Registros indicam que Moraes alterou minuta de contrato de R$ 131 milhões do Master
Metadados extraídos de celular apreendido na Operação Compliance Zero apontam que perfil vinculado ao Ministro do STF editou documento entre o escritório da esposa e o Banco Master
Segundo apuração do Estadão, publicada nesta terça-feira (01/09), o Ministro do Supremo Tribunal Federal (STF) Alexandre de Moraes teria aberto e editado uma versão do contrato de prestação de serviços advocatícios firmado entre o escritório de sua mulher, a advogada Viviane Barci de Moraes, e o Banco Master, à época sob controle de Daniel Vorcaro.
A tratativa começou em 11 de janeiro de 2024, quando Viviane enviou uma minuta contratual a Vorcaro por WhatsApp. Quatro dias depois, o banqueiro devolveu o documento com alterações, informando que havia incluído apenas uma cláusula adicional e pedindo confirmação para prosseguir com a assinatura.
Metadados apontam edição pelo ministro
De acordo com os metadados do arquivo, extraído do celular de Vorcaro em investigação obtida pelo Estadão, a versão devolvida pelo banqueiro foi posteriormente aberta e modificada em uma conta do Office 365 identificada como “Ministro Alexandre de Moraes”. O registro indica que a alteração ocorreu às 23h04 de 15 de janeiro de 2024, cerca de uma hora e quarenta minutos depois de Vorcaro ter devolvido o arquivo a Viviane. Guilherme de Toledo Benazzi, administrador do escritório Barci de Moraes, aparece nos metadados como autor original do documento.
O escritório Barci de Moraes confirmou que o ministro acessou e editou o contrato, atribuindo o episódio a uma consulta do setor de compliance sobre eventuais impedimentos legais para a contratação.
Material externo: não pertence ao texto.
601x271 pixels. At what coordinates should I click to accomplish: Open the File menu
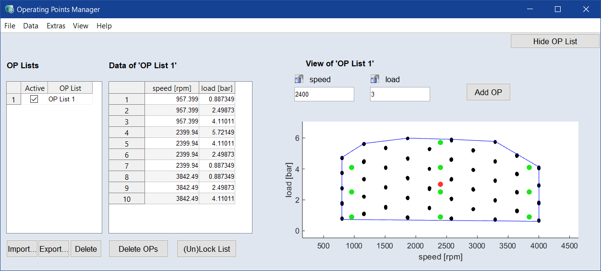10,26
Valores e pagamentos ao escritório
O contrato final, enviado por Viviane a Vorcaro em 17 de janeiro de 2024 e assinado em 23 de janeiro, previa 36 parcelas mensais de R$ 3 milhões líquidos ao escritório, totalizando R$ 108 milhões líquidos. Como os valores foram pactuados livres de impostos, o desembolso bruto projetado chegava a R$ 131,2 milhões.
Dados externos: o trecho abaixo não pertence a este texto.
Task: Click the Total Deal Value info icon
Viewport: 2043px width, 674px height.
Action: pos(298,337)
Documentos enviados à CPI do Crime Organizado apontam que o escritório recebeu R$ 80,2 milhões do Banco Master entre fevereiro de 2024 e novembro de 2025, em 22 pagamentos de aproximadamente R$ 3,6 milhões cada. Os repasses foram interrompidos após a primeira prisão de Vorcaro, em 17 de novembro de 2025, no Aeroporto de Guarulhos.
Cartões de crédito para os filhos do ministro
Levantamento do Estadão, também citado nesta apuração, aponta que o Banco Master emitiu, em outubro de 2025, cartões de crédito com limite de R$ 300 mil cada para dois filhos do Ministro Alexandre de Moraes. Segundo a reportagem, o administrador do escritório de Viviane Barci entrou em contato com Vorcaro para tratar da emissão, e o próprio banqueiro autorizou o benefício.
Contexto da Operação Compliance Zero
Antes da edição atribuída a Moraes, o contrato já havia passado por alterações conduzidas pelo advogado Leonardo Palhares, da equipe jurídica de Vorcaro, alvo posterior da terceira fase da Operação Compliance Zero. Essa fase, deflagrada em março deste ano, apurou suposta corrupção de servidores do Banco Central para atuarem como informantes de Vorcaro, que foi preso pela segunda vez e segue detido desde então.
O Ministro Dias Toffoli também foi mencionado na investigação, em razão de sociedade com pessoas próximas a Vorcaro em empreendimento no Paraná. O caso pressiona o Presidente do STF, Ministro Edson Fachin, a avançar com proposta de código de ética para limitar relações de magistrados com entes privados, iniciativa que enfrenta resistência de Moraes e Toffoli.